Growing more grim, he spoke of the African cabbie who got murdered by a shameless Black American drug addict who got away with twenty-seven dollars and robbed a father and husband of at least twenty-seven more years of life and love.
He spoke of monster mothers who threw their kids into his backseat and dragged them out when it was time to go. Also, mothers who screamed and cursed at even their youngest children and had no patience, and not even one trace of love.
His sons must have felt as bad as I was feeling now. The older one introduced the topic of the World Cup, which he must have known would excite his father, the soccer fan, and ease the melancholy mood he was falling into on that Sunday afternoon.
After a full hour, I saw the father check his watch. I assumed it was because of the upcoming afternoon Asr prayer.
“Yes, in America, I have to use the clock for prayer times.” He laughed a little. “Back home, the call to prayer surrounded us all, didn’t it?”
He stood up and made the call to prayer. We all washed our hands, face, and feet, which is required before prayer.

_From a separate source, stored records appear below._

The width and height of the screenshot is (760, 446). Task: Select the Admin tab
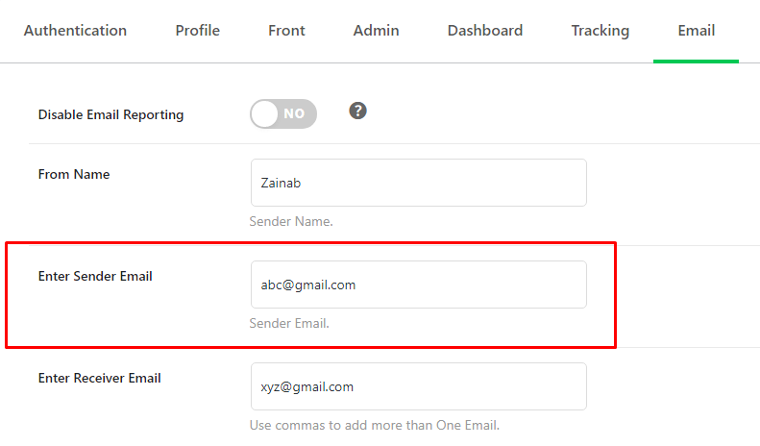[376, 31]

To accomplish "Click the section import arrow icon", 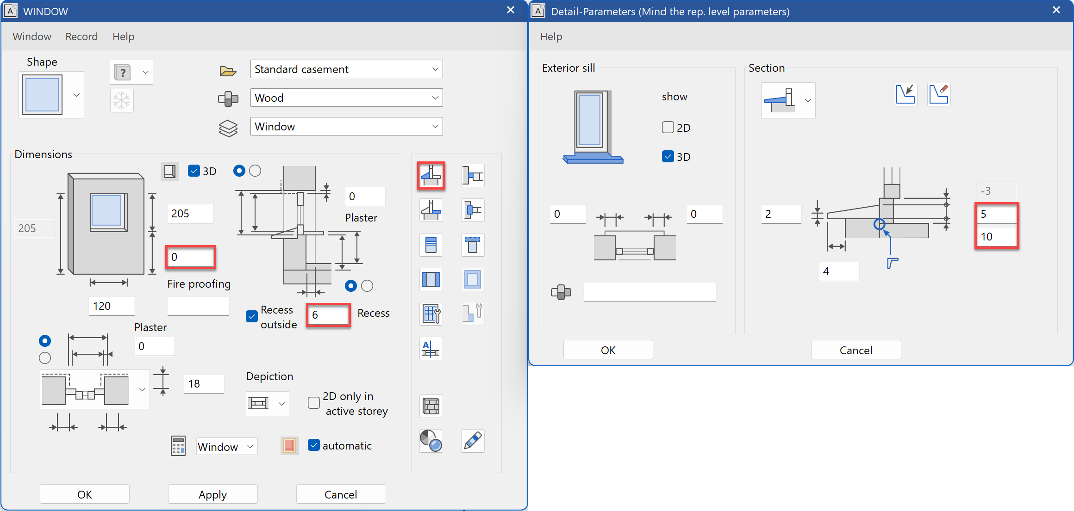I will (905, 95).
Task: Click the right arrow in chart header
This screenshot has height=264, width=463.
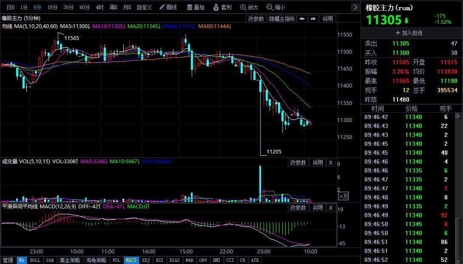Action: tap(313, 19)
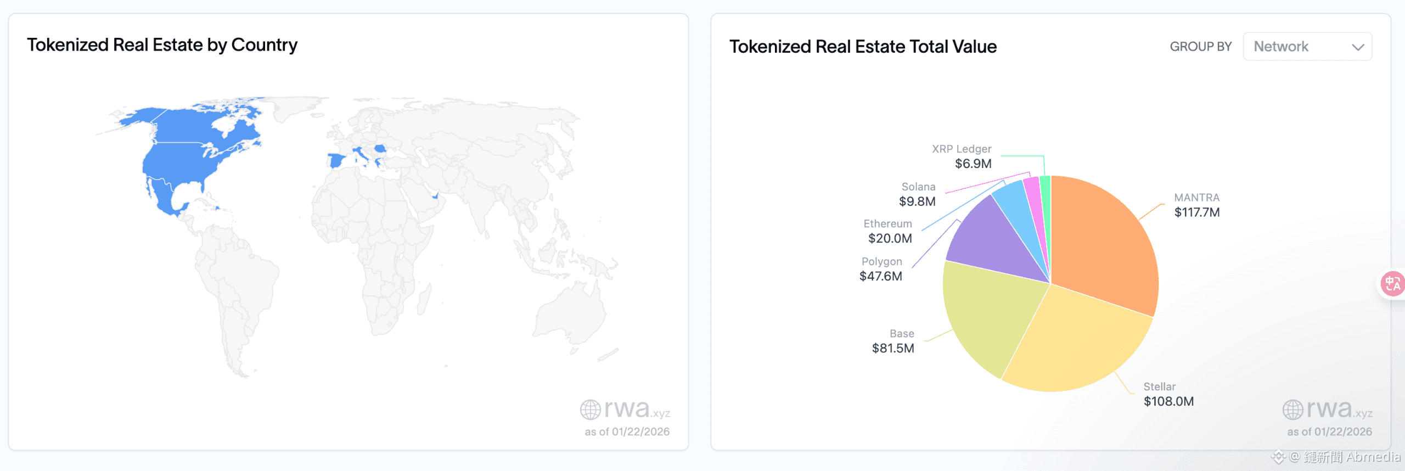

For the first time on American soil, I performed the salat standing and then kneeling beside Muslim men, three of them and myself. Seven women prayed behind us, his wife and four daughters, plus Umma and Naja.
I felt filled with emotion as we recited our prayers and did our
rakas.
To look to my left seeing the other Sudanese men, and then to my right reminded me of being with my father, brothers, and friends. I did not dare turn around and look at Umma. I knew somehow, she must be back there spilling two or three tears.
Mr. Salim Ahmed Amin Ghazzali and I wrote up a contract. It was nothing complicated, just a simple agreement using simple words. When it was complete, both he and Umma placed their signatures at the end of the document.
With no hesitation, he paid me the five-thousand-dollar deposit on Umma’s services. He even made a joke.